Una caso esemplare dell’unificazione tra concetti opposti è sicuramente la duplice natura della
materia come onda e come particella, a seconda delle situazioni. Un’onda è estesa nello spazio, è la
propagazione di una perturbazione, mentre la particella sottintende una posizione spaziale precisa e
definita. Nella meccanica quantistica si ha un una concezione di onda ancora più astratta, legata alla
natura statistica dei fenomeni atomici, che possono essere descritti solo mediante la probabilità. Tali
informazioni compongono la funzione di probabilità che a livello matematico viene rappresentata
con formule analoghe a quelle per la descrizione di altri tipi di onde. Questa introduzione pone in un
contesto totalmente nuovo il problema confrontando due concetti ancora più radicali: l’esistenza e
la non-esistenza. La particella ha una tendenza probabilistica ad esistere in diversi luoghi, e quindi
si manifesta in uno stato fisico ibrido tra esistenza e non-esistenza. Per permettere una più facile
comprensione di questa relazione tra coppie di opposti classici, Niels Bohr introdusse l’idea di
complementarietà. Egli considerò le due rappresentazioni come descrizioni complementari della
realtà, ciascuna delle quali solo parzialmente corrette e valide per un campo ristretto di
applicazione. Durante il suo viaggio in Cina, avvenuto successivamente all’elaborazione della sua
teoria, lo scienziato fu colpito profondamente dall’analogia tra la propria intuizione e l’idea cinese
di opposti polari. Da allora conservò un profondo interesse per la tradizione mistica, tanto da
inserire il T’hai Chi all’interno del suo stemma nobiliare, assieme al motto Contraria sunt
complementa.
Accanto alla corrispondenza tra la concezione del mondo dei mistici e quello dei fisici moderni
appaiono le numerose altre analogie tra queste due categorie.

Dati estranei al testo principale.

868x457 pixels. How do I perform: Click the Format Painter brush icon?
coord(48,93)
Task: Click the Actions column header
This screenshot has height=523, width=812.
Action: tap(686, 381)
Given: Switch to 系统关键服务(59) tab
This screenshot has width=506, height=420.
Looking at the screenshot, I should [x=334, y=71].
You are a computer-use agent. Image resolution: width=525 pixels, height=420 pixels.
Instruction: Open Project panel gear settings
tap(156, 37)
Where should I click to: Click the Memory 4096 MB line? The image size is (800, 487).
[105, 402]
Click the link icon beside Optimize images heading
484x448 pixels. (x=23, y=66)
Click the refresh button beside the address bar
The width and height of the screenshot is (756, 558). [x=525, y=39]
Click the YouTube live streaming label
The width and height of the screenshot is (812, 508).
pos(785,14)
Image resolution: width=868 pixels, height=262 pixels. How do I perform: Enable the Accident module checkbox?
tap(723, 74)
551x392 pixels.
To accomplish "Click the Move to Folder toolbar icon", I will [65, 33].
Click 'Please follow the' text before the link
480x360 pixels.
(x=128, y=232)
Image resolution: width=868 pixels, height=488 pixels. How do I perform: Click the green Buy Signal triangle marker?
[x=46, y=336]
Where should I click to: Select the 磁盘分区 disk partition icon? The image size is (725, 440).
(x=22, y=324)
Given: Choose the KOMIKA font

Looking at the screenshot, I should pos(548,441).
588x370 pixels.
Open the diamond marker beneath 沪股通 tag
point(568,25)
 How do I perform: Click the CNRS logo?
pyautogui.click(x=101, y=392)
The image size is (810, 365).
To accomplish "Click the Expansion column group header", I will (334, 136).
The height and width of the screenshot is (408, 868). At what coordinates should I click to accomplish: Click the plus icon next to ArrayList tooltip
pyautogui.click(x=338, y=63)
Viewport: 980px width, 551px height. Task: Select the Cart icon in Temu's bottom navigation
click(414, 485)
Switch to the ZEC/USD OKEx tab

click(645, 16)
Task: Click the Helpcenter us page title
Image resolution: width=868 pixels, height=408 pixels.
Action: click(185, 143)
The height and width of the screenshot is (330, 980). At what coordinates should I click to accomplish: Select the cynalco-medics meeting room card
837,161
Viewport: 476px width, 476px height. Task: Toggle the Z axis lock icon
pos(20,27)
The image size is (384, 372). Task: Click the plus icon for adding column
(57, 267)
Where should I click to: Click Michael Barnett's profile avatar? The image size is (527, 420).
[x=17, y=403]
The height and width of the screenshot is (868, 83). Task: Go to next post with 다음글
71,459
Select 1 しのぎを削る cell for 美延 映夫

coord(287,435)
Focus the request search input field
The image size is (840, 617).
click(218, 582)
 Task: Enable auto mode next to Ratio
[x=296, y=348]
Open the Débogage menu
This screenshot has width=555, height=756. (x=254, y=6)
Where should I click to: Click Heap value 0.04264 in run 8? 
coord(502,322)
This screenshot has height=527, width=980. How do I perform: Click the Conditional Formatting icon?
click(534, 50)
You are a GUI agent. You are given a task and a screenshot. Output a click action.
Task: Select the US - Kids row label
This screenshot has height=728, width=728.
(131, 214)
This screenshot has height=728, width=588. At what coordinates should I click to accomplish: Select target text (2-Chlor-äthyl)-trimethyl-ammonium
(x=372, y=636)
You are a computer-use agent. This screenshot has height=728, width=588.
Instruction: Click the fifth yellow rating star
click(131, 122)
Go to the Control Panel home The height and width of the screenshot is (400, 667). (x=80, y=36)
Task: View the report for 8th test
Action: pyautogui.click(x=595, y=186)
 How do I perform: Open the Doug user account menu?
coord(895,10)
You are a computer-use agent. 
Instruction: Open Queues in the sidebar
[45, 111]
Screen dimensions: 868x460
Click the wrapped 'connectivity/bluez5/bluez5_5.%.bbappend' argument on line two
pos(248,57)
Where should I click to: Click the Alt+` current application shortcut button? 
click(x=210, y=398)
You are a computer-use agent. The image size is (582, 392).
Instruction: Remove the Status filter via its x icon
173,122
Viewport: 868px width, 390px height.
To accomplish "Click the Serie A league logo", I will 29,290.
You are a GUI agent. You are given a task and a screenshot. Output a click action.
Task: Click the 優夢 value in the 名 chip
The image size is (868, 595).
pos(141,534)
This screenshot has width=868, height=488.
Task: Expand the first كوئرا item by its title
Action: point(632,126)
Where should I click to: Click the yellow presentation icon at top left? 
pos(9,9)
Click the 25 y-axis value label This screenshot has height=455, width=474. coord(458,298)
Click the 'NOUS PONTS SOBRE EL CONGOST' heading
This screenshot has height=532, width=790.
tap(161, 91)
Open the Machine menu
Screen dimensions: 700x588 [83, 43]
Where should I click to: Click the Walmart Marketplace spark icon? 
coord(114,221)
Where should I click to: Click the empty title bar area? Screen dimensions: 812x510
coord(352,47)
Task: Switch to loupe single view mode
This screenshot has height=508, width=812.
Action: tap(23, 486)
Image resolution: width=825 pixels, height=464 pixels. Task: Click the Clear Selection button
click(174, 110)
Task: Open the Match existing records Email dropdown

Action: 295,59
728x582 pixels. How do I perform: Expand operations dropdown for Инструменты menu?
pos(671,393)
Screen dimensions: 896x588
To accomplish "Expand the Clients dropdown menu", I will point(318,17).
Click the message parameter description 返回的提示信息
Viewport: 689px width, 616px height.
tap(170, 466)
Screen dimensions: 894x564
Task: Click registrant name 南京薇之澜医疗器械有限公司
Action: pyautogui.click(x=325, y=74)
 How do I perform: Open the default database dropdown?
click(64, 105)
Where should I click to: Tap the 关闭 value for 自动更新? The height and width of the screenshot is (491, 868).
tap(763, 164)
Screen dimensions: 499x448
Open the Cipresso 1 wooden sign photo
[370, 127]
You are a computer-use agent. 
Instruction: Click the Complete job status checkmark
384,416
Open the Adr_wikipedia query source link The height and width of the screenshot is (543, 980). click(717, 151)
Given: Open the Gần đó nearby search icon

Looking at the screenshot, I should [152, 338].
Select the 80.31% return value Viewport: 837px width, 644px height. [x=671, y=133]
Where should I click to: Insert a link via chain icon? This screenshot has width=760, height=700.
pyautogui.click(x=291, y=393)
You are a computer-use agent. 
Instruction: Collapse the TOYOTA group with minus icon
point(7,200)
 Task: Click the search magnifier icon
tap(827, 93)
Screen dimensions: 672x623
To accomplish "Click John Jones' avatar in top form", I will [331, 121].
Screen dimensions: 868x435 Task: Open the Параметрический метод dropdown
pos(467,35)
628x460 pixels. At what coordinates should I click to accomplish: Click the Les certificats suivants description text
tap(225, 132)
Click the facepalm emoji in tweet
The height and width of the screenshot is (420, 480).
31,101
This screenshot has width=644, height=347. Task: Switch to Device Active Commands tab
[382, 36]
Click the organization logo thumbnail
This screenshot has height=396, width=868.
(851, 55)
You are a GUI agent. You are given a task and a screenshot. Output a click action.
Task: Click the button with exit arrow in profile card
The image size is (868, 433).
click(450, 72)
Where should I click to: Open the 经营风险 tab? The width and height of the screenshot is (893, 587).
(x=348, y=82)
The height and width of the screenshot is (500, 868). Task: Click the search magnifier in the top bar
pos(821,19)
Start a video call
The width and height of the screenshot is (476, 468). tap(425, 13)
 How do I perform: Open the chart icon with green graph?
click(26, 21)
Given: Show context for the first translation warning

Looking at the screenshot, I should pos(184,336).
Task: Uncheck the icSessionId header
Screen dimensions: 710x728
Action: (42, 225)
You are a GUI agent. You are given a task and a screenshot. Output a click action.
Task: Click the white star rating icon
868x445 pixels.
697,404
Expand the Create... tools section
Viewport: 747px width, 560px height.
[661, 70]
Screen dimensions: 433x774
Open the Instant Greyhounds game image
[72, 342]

Il metodo per esempio, empirico in
entrambi i casi, ovvero basato su osservazioni riconosciute come l’unica fonte di conoscenza.
L’oggetto di tali osservazioni è molto diverso: il mistico guarda dentro la propria coscienza e i suoi
livelli, giungendo al corpo come manifestazione fisica della mente; il fisico parte dallo studio del
mondo materiale e giunge alla consapevolezza dell’unità di tutte le cose e di tutti gli eventi
penetrando negli strati più profondi di essa. Un’altra somiglianza risiede nel fatto che le
osservazioni di entrambi sono condotte in ambiti inaccessibili ai sensi comuni, dal mondo
subatomico agli stati di coscienza non ordinari. Scienza e misticismo hanno molte cose in comune,
ma sarebbe sbagliato ipotizzate una possibile sintesi. Semplicemente rappresentano aspetti
complementari della mente umana e della sua facoltà di indagine, completamente differenti ma
necessarie entrambe, per comprendere il mondo: i mistici conoscono le radici del Tao, ma non i suoi
rami; i fisici al contrario conoscono i rami ma non le radici.